Michael Todd listened to a recent lecture by Gary King on the big data revolution in the social sciences. Professor King insists data is easy to come by and is in fact a by-product of the many improvements in information technology. The issue isn’t its scale, volume or platform. It’s what we make out of all of that and the analytical tools to do the job: “What’s the big deal about big data…the answer is it’s not about the data!”
The director of Harvard’s Institute for Quantitative Social Science makes no bones about the utility of the term “big data.” Gary King says the term helps the public “get” the revolution in commoditized data and the computational efforts involved in extracting value from that data. “My mom,” he says, “now thinks she understands what I do.” In a sense that should be intuitively obvious. And yet it’s not.
King tells the story of a Harvard colleague who every year faced increasingly monstrous piles of data. One year the data exceeded what his computer could hold. The academic asked the university IT shop to “spec out a new computer,” and the proposed bill for that cyber behemoth came back for $2 million. King and a student “intercepted” this exchange and worked on crafting an algorithm “for almost two hours.” The result? The initial colleague can now run his mountain of data on his laptop — and see results in 20 minutes or so.
“The most amazing thing about this story?” King prompts. “It’s that it’s not that amazing. It happens all the time.

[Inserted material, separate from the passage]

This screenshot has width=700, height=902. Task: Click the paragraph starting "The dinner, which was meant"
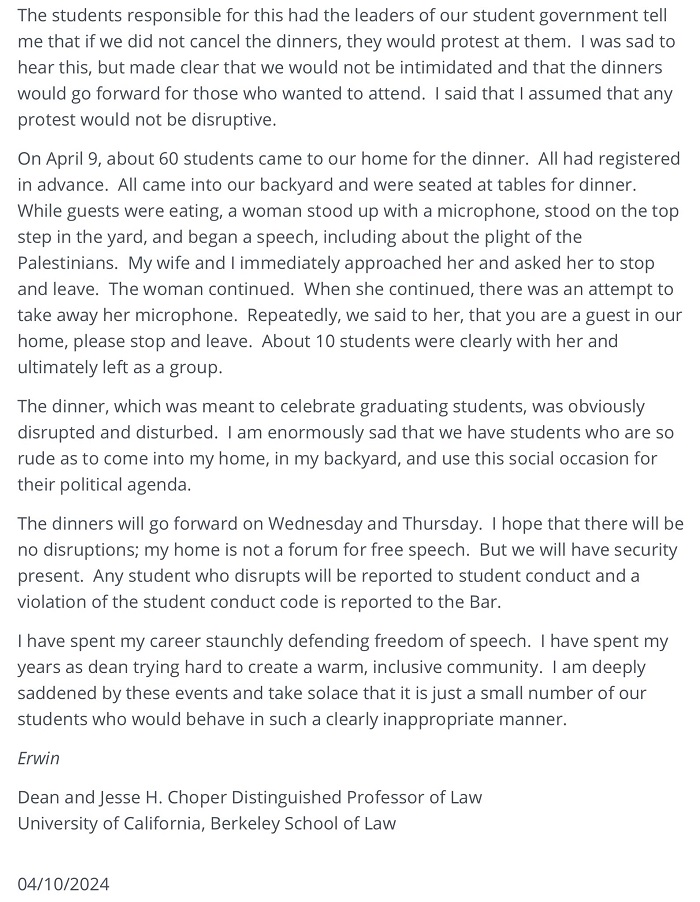point(348,445)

The innovation is the analytics.” Even “off the shelf” analytics provide a huge improvement generating usable information compared to none, says King, but the astronomical leap comes from crafting custom analytical solutions – hardly a surprising statement from the head of a computational lab.
Data is easy to come by, he insists, and is in fact a by-product of improvements in information technology. Even if you choose to ignore this now commoditized flow, by the end of the year you’ll still have more than you started the year with.
“What are you going to so with all that data? It’s not that helpful, by itself, because you have to manage it. It’s valuable, so you have to keep it. … The value is the analytics, the revolution is the analytics. The revolution, that thing that we did not know how to do before, but that we are learning how to do now, is how to make the data actionable.”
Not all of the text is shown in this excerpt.